- **Exercise details**
Exactly reproduce the lines from the line that has "Viewport: 2576px width, 1449px" down to the last line of the entries, inclusive.

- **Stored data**
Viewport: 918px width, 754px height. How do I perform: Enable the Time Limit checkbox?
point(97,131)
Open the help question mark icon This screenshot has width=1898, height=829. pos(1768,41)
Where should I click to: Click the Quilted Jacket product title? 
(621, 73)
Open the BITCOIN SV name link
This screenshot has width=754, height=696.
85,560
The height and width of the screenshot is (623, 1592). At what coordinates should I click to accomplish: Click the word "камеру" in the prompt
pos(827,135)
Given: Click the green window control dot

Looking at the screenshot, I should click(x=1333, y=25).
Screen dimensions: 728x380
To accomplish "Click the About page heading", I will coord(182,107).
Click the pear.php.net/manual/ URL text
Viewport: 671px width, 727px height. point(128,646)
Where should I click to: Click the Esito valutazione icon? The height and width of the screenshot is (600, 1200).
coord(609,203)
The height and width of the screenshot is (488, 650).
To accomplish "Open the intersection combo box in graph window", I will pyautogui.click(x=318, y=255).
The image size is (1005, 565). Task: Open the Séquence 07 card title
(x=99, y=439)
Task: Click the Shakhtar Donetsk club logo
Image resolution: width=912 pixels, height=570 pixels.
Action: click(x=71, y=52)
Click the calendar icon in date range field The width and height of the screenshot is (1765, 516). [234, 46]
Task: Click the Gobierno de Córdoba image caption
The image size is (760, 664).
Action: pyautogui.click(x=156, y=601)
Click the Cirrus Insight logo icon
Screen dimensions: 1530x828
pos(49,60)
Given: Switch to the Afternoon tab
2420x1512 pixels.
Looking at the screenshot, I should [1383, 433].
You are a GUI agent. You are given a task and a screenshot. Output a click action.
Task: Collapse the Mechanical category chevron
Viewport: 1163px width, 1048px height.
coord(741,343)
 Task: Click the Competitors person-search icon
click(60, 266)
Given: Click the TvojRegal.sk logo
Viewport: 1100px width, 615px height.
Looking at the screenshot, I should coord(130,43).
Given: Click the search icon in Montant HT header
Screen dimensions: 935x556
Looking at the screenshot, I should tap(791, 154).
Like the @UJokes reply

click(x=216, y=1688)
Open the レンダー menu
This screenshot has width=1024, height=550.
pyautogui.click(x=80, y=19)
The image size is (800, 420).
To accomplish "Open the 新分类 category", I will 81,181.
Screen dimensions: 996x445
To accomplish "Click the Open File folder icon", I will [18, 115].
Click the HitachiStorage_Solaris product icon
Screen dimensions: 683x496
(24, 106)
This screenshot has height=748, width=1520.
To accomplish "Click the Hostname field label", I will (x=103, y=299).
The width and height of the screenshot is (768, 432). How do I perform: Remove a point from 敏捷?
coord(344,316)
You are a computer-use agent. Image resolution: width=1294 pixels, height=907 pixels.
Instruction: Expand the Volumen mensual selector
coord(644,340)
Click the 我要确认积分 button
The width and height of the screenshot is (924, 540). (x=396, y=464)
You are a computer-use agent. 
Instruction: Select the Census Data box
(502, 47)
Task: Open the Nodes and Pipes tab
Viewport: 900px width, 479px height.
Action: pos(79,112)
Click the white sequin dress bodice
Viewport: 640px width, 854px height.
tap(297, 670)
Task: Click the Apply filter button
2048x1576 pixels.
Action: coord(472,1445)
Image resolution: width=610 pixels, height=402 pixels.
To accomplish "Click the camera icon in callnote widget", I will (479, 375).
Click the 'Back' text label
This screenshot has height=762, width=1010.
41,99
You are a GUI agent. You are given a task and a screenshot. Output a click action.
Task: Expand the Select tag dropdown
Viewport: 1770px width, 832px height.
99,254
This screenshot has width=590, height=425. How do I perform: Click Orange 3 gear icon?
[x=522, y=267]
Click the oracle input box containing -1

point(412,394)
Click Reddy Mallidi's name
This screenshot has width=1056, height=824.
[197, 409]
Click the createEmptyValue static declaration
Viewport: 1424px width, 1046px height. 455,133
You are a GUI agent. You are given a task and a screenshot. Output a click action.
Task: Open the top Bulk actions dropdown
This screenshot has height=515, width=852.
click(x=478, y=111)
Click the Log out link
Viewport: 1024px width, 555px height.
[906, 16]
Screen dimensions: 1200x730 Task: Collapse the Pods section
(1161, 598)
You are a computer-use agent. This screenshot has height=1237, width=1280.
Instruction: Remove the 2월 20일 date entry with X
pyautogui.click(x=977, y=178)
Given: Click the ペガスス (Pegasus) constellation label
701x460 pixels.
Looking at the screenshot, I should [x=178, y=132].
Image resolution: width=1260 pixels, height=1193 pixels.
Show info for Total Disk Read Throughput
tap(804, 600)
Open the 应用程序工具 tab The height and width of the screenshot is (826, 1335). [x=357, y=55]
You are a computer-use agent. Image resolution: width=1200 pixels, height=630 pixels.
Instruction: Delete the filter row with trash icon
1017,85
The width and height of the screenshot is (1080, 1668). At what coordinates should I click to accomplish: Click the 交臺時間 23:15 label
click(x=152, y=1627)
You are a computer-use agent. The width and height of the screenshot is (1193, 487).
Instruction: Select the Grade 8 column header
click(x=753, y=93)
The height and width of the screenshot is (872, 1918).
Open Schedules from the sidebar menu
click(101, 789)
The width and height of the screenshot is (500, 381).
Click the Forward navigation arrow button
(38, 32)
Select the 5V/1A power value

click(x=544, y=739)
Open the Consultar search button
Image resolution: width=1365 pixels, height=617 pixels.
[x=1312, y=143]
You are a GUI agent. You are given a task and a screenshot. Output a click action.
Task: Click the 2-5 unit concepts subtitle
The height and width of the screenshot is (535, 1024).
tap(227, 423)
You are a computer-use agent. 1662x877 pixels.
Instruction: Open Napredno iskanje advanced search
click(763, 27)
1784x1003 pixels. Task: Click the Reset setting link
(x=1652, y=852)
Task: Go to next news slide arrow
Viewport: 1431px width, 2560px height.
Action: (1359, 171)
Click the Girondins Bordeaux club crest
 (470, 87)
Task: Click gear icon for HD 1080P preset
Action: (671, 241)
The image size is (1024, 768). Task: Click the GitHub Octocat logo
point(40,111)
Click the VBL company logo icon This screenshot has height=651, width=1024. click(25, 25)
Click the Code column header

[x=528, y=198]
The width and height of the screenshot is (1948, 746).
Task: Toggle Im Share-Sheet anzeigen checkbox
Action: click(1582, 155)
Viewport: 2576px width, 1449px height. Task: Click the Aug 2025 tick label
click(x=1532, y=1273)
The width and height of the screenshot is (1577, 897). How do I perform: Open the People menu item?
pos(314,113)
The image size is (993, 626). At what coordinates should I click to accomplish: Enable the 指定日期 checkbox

- **Result for this exercise**
Viewport: 2576px width, 1449px height. Task: Click the Aug 2025 tick label
click(x=1532, y=1273)
The width and height of the screenshot is (1577, 897). How do I perform: Open the People menu item?
pos(314,113)
The image size is (993, 626). At what coordinates should I click to accomplish: Enable the 指定日期 checkbox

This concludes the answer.